• TASK STATEMENT:
The lines to copy from the data below are those that hold the string "checkbox".
START DATA TO EXAMINE
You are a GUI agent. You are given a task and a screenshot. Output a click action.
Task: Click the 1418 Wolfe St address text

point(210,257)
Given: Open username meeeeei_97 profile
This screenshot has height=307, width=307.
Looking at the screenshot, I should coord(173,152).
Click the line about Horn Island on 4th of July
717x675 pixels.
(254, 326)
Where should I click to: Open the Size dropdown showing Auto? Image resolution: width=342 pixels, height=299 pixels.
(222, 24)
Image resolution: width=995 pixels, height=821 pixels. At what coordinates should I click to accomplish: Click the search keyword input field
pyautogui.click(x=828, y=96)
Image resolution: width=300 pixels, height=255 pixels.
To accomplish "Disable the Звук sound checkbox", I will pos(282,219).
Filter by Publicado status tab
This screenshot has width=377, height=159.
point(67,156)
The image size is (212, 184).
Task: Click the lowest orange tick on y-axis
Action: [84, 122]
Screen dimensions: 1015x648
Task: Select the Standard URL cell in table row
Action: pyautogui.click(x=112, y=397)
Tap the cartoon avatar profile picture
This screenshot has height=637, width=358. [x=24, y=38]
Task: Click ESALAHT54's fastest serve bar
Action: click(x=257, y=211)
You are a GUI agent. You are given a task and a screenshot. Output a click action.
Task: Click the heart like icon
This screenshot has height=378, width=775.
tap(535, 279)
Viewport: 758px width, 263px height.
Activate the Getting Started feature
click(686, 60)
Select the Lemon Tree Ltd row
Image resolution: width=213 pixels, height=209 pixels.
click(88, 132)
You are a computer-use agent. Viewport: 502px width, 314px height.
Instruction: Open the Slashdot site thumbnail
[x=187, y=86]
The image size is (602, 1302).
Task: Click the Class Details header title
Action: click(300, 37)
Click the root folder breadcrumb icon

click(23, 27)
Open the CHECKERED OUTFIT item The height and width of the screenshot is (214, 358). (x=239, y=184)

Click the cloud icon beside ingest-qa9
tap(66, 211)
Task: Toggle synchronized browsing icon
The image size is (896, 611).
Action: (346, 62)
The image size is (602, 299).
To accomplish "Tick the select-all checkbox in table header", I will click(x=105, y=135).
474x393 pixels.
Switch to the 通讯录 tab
END DATA TO EXAMINE
• EXERCISE OUTPUT:
To accomplish "Disable the Звук sound checkbox", I will pos(282,219).
To accomplish "Tick the select-all checkbox in table header", I will click(x=105, y=135).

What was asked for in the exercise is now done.